§ What you will do: Give again, word for word, every line in the entries below from the line with "May 2025 (31) (19, 2219)" up to and including the line with "Worship Services (21, 17)", and no other line.

§ Supplied entries:
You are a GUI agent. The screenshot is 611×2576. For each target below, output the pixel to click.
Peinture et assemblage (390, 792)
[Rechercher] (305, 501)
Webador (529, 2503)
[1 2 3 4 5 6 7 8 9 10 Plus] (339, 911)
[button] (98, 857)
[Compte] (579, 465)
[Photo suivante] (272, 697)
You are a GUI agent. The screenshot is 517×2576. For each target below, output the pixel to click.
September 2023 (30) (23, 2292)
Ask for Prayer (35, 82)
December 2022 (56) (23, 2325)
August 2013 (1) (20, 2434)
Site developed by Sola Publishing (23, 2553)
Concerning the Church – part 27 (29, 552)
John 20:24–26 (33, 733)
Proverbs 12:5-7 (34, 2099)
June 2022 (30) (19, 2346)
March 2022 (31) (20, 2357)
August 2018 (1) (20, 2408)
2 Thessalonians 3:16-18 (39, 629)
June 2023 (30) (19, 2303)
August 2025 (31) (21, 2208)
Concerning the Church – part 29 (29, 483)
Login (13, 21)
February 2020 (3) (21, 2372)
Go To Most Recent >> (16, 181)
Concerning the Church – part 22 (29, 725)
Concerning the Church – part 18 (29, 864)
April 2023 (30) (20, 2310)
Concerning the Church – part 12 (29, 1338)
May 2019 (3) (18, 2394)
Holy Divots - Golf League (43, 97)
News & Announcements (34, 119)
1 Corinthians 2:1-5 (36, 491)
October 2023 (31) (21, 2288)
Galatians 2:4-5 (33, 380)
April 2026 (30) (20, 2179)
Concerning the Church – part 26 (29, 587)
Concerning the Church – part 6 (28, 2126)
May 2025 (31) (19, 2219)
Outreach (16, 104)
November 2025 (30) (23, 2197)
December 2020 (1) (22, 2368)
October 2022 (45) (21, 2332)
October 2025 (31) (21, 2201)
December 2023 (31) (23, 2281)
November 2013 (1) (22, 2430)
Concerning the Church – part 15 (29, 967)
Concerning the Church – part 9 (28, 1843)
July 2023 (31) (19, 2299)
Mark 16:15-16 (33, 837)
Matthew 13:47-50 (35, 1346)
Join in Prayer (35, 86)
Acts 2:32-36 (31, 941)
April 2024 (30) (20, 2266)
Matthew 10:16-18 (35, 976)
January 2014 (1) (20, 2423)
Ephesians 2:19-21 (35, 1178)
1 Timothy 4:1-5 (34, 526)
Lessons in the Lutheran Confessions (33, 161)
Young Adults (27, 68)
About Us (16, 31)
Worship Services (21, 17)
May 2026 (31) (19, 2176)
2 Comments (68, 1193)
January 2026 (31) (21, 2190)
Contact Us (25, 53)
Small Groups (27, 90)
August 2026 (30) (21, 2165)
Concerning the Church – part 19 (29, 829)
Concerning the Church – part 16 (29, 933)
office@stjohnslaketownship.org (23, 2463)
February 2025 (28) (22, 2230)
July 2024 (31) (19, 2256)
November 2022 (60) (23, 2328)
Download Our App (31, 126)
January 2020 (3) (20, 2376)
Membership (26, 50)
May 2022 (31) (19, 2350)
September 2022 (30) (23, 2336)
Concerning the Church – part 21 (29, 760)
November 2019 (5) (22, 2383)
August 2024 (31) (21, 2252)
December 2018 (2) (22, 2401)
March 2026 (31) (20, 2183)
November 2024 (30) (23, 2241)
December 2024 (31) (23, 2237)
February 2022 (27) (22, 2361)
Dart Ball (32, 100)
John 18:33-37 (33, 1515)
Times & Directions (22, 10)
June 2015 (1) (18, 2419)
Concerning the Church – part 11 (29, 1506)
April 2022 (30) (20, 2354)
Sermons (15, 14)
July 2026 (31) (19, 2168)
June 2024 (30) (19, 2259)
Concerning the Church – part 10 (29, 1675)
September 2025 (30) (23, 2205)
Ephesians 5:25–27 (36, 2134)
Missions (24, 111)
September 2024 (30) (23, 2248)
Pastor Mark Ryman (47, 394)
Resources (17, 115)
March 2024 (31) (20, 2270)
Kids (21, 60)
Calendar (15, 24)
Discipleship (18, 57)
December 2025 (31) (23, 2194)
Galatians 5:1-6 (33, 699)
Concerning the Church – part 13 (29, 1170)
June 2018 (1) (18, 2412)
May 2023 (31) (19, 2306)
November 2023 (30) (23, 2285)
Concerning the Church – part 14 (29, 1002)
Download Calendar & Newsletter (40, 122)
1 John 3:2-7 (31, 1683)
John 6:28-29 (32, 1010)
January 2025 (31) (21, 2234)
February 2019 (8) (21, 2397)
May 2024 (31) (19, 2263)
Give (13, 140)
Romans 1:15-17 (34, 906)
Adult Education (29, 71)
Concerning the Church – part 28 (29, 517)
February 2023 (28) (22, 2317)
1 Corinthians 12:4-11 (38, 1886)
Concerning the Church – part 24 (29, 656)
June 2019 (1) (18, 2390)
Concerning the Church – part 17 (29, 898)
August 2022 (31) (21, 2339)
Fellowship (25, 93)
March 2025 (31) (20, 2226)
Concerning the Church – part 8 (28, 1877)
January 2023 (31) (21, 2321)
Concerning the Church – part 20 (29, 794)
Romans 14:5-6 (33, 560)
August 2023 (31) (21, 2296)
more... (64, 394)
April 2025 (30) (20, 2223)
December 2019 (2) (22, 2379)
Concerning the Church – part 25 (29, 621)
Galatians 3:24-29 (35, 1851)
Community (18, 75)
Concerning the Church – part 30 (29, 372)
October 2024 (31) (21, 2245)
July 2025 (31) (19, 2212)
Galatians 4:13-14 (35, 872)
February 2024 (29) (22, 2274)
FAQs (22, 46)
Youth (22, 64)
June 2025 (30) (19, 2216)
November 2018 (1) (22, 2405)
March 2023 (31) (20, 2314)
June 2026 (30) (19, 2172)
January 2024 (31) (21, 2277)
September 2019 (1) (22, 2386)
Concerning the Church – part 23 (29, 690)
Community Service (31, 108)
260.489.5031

§ Solution to the exercise:
May 2025 (31) (19, 2219)
Outreach (16, 104)
November 2025 (30) (23, 2197)
December 2020 (1) (22, 2368)
October 2022 (45) (21, 2332)
October 2025 (31) (21, 2201)
December 2023 (31) (23, 2281)
November 2013 (1) (22, 2430)
Concerning the Church – part 15 (29, 967)
Concerning the Church – part 9 (28, 1843)
July 2023 (31) (19, 2299)
Mark 16:15-16 (33, 837)
Matthew 13:47-50 (35, 1346)
Join in Prayer (35, 86)
Acts 2:32-36 (31, 941)
April 2024 (30) (20, 2266)
Matthew 10:16-18 (35, 976)
January 2014 (1) (20, 2423)
Ephesians 2:19-21 (35, 1178)
1 Timothy 4:1-5 (34, 526)
Lessons in the Lutheran Confessions (33, 161)
Young Adults (27, 68)
About Us (16, 31)
Worship Services (21, 17)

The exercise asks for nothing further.